Local data share (LDS)

Local data share (LDS)#

LDS Speed-of-Light#

Warning

The theoretical maximum throughput for some metrics in this section are currently computed with the maximum achievable clock frequency, as reported by rocminfo, for an accelerator. This may not be realistic for all workloads.

The LDS speed-of-light chart shows a number of key metrics for the LDS as a comparison with the peak achievable values of those metrics.

Metric

Description

Unit

Utilization

Indicates what percent of the kernel’s duration the LDS was actively executing instructions (including, but not limited to, load, store, atomic and HIP’s __shfl operations). Calculated as the ratio of the total number of cycles LDS was active over the total CU cycles.

Percent

Access Rate

Indicates the percentage of SIMDs in the VALU [1] actively issuing LDS instructions, averaged over the lifetime of the kernel. Calculated as the ratio of the total number of cycles spent by the scheduler issuing LDS instructions over the total CU cycles.

Percent

Theoretical Bandwidth (% of Peak)

Indicates the maximum amount of bytes that could have been loaded from, stored to, or atomically updated in the LDS in this kernel, as a percent of the peak LDS bandwidth achievable. See the LDS bandwidth example for more detail.

Percent

Bank Conflict Rate

Indicates the percentage of active LDS cycles that were spent servicing bank conflicts. Calculated as the ratio of LDS cycles spent servicing bank conflicts over the number of LDS cycles that would have been required to move the same amount of data in an uncontended access. [2]

Percent

Footnotes

Statistics#

The LDS statistics panel gives a more detailed view of the hardware:

Metric

Description

Unit

LDS Instructions

The total number of LDS instructions (including, but not limited to, read/write/atomics and HIP’s __shfl instructions) executed per normalization unit.

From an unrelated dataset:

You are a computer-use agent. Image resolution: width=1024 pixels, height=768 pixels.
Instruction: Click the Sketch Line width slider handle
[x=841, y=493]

Instructions per normalization unit

Theoretical Bandwidth

Indicates the maximum amount of bytes that could have been loaded from, stored to, or atomically updated in the LDS per normalization unit. Does not take into account the execution mask of the wavefront when the instruction was executed. See the LDS bandwidth example for more detail.

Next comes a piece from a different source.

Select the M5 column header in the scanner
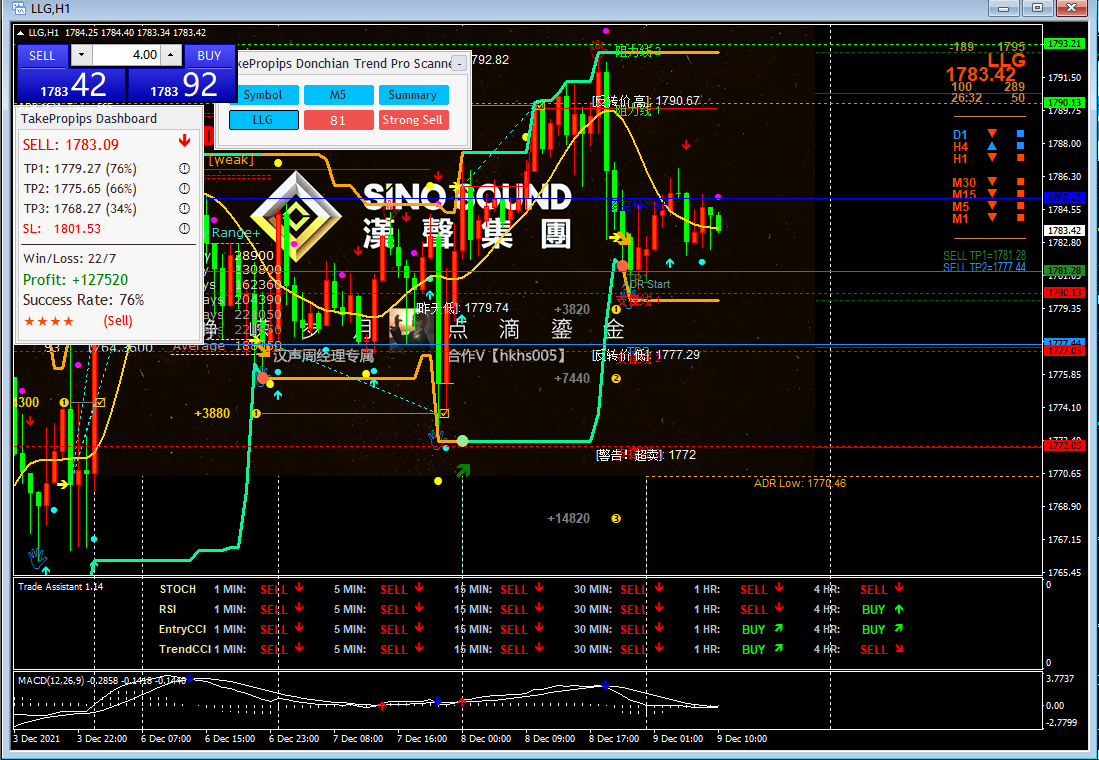 click(338, 95)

Bytes per normalization unit

LDS Latency

The average number of round-trip cycles (i.e., from issue to data-return / acknowledgment) required for an LDS instruction to complete.

Cycles

Bank Conflicts/Access

The ratio of the number of cycles spent in the LDS scheduler due to bank conflicts (as determined by the conflict resolution hardware) to the base number of cycles that would be spent in the LDS scheduler in a completely uncontended case. This is the unnormalized form of the Bank Conflict Rate.

Conflicts/Access

Index Accesses

The total number of cycles spent in the LDS scheduler over all operations per normalization unit.

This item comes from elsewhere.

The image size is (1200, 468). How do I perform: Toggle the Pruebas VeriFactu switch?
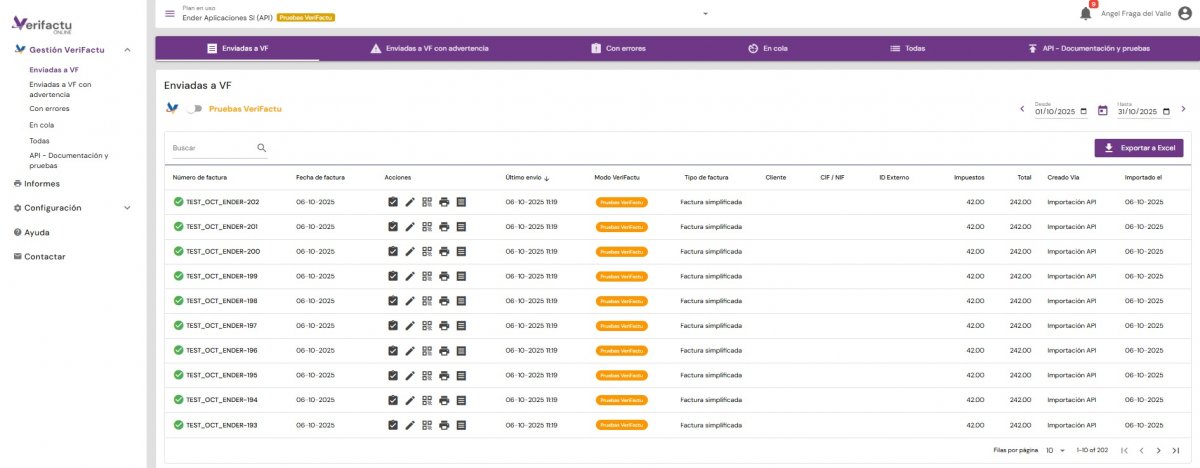194,108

Cycles per normalization unit

Atomic Return Cycles

The total number of cycles spent on LDS atomics with return per normalization unit.

Cycles per normalization unit

Bank Conflicts

The total number of cycles spent in the LDS scheduler due to bank conflicts (as determined by the conflict resolution hardware) per normalization unit.

Cycles per normalization unit

Address Conflicts

The total number of cycles spent in the LDS scheduler due to address conflicts (as determined by the conflict resolution hardware) per normalization unit.

Cycles per normalization unit

Unaligned Stall

The total number of cycles spent in the LDS scheduler due to stalls from non-dword aligned addresses per normalization unit.

Cycles per normalization unit

Memory Violations

The total number of out-of-bounds accesses made to the LDS, per normalization unit. This is unused and expected to be zero in most configurations for modern CDNA™ accelerators.

Accesses per normalization unit